• EXERCICES:
A) D'après le texte étudié, autour de quel taux se situe généralement la démarque pratiquée par les grandes maisons françaises ?
B) Traduisez en anglais, s'il vous plaît, cette phrase du texte étudié : « Elles exigent une discrétion plus à même de garantir leur image d'exclusivité. »
C) Transcrivez fidèlement le passage du texte étudié qui va de « À la différence » à « croire Philippe Jourdan. ».

• TEXTE ÉTUDIÉ:
Alors comment font-elles pour s'en délester sans casser leur image? Et comment se fait-il qu'en janvier, juin et juillet, elles aussi enregistrent auprès de la Fédération française du prêt-à-porter des chiffres d'affaires plus importants que les autres mois? En réalité, les griffes de luxe multiplient les opérations pour écouler les accessoires et vêtements qui n'ont pas trouvé preneur. C'est juste qu'elles n'emploient "jamais le terme 'soldes'", souligne Philippe Jourdan, expert en marketing et fondateur de Promise consulting.

À la différence des marques américaines comme Ralph Lauren ou Calvin Klein qui n'ont "aucun état d'âme à utiliser le circuit des outlets tous les jours", d'après Jean-Noël Kapferer, les grandes maisons françaises sont frileuses. Elles exigent une discrétion plus à même de garantir leur image d'exclusivité. Certaines acceptent par exemple de confier une partie de leur stock à l'un des seuls magasins d'usine ultra-luxe de l'Hexagone, la Vallée village, près de Disneyland. Mais elles ont négocié que leur nom n'apparaisse jamais directement dans les publicités, ni sur le site de ce centre commercial, rapporte Le Monde. Elles pratiquent un seul taux de démarque, connu à l'avance de leurs clientes, généralement situé autour de 30%, et ne "donnent pas dans la surenchère", à en croire Philippe Jourdan.

Des rabais non mentionnés sur l'étiquette

Comment les marques de luxe soldent sans l'avouer

Parfois, comme le montrait une enquête en caméra cachée de France 2, il y a bien quelques portants soldés en magasin. Le rabais ne s'affichent ni en vitrine, ni sur l'étiquette. Ce sont les vendeurs et vendeuses qui informent subrepticement les habituées. "Je peux acheter un article soldé alors que la personne à côté de moi va payer le même au prix fort", affirme un client fidèle dans le reportage.

• LIGNES EXTRAITES:
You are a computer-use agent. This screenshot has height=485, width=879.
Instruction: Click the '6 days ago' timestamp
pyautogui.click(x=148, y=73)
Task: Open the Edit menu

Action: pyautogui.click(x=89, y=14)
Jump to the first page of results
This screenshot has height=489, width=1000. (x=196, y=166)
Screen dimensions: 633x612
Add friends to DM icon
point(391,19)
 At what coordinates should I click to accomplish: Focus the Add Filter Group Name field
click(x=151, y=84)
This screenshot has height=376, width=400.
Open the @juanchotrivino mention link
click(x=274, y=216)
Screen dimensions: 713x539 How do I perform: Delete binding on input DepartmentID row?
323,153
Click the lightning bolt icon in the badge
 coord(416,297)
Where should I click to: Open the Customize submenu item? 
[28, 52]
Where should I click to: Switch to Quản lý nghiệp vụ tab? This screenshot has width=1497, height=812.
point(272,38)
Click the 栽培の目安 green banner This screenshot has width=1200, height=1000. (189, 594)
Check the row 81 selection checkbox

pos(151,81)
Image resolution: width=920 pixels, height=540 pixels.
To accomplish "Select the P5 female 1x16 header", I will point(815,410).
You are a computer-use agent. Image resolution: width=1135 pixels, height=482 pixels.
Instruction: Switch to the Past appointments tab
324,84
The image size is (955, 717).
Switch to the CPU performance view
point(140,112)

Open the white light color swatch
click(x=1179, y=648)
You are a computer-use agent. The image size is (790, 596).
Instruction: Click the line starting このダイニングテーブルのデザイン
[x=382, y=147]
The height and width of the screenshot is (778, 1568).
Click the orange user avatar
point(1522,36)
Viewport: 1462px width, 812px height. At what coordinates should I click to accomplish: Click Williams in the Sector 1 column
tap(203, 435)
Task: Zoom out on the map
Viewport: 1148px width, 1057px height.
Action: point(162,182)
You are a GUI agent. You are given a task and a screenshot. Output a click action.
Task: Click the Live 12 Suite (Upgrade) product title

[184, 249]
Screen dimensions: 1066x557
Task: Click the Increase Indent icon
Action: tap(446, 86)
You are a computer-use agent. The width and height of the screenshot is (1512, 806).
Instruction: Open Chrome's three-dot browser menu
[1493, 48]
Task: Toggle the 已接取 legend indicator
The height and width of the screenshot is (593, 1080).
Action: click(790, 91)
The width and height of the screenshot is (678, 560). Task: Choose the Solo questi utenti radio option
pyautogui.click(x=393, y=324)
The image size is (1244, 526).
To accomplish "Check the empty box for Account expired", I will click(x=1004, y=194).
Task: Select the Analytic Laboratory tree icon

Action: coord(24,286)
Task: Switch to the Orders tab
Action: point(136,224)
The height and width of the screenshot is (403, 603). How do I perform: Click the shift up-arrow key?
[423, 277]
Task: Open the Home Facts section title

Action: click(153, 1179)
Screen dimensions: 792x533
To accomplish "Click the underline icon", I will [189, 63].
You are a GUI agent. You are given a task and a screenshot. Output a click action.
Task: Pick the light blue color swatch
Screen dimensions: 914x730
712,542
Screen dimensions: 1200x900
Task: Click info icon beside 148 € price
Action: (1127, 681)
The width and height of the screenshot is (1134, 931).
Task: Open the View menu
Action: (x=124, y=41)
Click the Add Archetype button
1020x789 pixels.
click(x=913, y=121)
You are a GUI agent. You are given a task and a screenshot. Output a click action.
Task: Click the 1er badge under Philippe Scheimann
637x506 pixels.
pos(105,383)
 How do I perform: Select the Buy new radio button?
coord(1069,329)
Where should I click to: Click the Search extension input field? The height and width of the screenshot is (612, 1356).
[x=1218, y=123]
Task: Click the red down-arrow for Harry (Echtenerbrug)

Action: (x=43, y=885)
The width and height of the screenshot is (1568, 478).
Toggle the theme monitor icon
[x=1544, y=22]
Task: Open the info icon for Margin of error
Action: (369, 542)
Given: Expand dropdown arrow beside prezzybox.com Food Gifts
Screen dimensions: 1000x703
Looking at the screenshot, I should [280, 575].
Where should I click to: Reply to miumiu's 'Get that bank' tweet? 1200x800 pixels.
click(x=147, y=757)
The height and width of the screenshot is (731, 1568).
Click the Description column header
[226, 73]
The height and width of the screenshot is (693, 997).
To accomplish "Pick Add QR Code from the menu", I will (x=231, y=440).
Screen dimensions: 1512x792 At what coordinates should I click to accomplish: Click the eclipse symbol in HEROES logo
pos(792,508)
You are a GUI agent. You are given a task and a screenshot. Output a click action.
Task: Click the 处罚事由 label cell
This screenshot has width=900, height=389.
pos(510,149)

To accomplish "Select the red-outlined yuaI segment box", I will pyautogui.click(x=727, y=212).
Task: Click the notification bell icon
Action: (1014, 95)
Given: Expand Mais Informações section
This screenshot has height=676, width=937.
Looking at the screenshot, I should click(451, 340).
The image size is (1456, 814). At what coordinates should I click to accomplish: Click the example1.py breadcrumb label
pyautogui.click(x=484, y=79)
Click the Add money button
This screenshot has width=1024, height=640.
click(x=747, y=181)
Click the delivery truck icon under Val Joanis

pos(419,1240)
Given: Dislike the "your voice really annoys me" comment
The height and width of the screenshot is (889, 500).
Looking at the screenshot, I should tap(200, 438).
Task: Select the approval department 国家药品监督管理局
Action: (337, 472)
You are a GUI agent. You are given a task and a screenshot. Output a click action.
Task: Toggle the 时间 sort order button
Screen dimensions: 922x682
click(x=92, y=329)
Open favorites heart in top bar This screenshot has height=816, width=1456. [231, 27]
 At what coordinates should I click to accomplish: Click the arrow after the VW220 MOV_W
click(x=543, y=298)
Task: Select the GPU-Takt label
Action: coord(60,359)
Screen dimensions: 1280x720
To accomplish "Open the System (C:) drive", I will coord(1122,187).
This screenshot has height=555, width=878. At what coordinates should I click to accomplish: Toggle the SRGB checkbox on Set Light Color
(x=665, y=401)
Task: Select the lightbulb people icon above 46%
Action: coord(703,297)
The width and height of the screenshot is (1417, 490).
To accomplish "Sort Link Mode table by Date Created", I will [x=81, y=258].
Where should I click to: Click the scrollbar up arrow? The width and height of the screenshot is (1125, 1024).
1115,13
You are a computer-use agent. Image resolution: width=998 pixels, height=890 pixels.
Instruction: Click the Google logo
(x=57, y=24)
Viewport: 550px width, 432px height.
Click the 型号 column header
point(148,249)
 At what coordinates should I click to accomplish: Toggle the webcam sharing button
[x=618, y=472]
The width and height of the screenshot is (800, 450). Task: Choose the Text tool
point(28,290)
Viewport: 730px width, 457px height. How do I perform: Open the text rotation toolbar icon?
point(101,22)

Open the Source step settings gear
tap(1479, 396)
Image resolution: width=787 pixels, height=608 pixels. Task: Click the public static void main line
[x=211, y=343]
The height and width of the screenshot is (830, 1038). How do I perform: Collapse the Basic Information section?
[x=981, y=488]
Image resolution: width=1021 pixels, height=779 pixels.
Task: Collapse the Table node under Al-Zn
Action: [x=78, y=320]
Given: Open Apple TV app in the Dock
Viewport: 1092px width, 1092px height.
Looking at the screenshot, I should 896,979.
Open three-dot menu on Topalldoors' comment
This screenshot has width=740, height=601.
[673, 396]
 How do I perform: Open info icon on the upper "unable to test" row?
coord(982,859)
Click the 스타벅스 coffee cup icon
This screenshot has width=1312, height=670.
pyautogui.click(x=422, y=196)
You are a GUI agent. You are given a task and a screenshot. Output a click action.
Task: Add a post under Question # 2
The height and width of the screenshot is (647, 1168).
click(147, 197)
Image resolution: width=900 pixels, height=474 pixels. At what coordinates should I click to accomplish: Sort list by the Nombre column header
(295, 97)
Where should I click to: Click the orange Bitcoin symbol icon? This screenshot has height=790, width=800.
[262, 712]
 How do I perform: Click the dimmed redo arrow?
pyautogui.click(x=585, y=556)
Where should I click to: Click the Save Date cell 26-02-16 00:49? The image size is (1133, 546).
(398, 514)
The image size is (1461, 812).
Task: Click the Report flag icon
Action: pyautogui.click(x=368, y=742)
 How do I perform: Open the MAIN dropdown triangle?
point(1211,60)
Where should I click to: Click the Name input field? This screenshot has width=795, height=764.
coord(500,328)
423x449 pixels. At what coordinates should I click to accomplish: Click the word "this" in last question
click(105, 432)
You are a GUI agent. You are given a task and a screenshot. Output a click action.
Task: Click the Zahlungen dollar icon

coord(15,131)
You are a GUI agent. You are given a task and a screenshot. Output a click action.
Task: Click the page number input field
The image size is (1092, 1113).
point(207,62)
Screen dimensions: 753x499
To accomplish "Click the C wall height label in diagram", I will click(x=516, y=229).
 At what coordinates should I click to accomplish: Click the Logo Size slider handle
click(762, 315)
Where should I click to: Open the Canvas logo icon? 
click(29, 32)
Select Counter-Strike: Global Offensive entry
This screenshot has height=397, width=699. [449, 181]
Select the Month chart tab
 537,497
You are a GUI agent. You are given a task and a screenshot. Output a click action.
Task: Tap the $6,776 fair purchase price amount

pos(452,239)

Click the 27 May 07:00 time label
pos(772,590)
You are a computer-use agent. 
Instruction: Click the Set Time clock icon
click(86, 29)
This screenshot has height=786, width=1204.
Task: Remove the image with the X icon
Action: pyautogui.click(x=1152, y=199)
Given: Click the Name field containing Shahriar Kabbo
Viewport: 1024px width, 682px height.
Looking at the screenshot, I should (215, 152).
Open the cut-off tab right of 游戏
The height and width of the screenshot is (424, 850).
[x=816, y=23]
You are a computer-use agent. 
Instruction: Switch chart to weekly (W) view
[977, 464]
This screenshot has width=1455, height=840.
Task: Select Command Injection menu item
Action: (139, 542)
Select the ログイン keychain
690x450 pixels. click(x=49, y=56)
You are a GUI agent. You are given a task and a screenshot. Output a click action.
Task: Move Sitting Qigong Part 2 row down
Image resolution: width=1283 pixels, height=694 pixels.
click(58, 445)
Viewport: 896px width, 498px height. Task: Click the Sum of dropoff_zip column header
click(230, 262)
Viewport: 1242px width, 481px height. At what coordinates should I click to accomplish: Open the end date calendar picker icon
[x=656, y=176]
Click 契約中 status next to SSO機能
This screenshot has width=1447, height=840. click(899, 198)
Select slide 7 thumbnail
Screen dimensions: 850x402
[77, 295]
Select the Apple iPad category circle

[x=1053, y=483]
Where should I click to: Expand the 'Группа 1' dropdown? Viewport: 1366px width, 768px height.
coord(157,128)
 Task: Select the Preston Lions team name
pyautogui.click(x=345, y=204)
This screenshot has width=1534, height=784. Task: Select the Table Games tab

• RÉPONSES PAR EXERCICE:
A) Autour de 30 %.

B) They demand a discretion better suited to guaranteeing their image of exclusivity.

C)
À la différence des marques américaines comme Ralph Lauren ou Calvin Klein qui n'ont "aucun état d'âme à utiliser le circuit des outlets tous les jours", d'après Jean-Noël Kapferer, les grandes maisons françaises sont frileuses. Elles exigent une discrétion plus à même de garantir leur image d'exclusivité. Certaines acceptent par exemple de confier une partie de leur stock à l'un des seuls magasins d'usine ultra-luxe de l'Hexagone, la Vallée village, près de Disneyland. Mais elles ont négocié que leur nom n'apparaisse jamais directement dans les publicités, ni sur le site de ce centre commercial, rapporte Le Monde. Elles pratiquent un seul taux de démarque, connu à l'avance de leurs clientes, généralement situé autour de 30%, et ne "donnent pas dans la surenchère", à en croire Philippe Jourdan.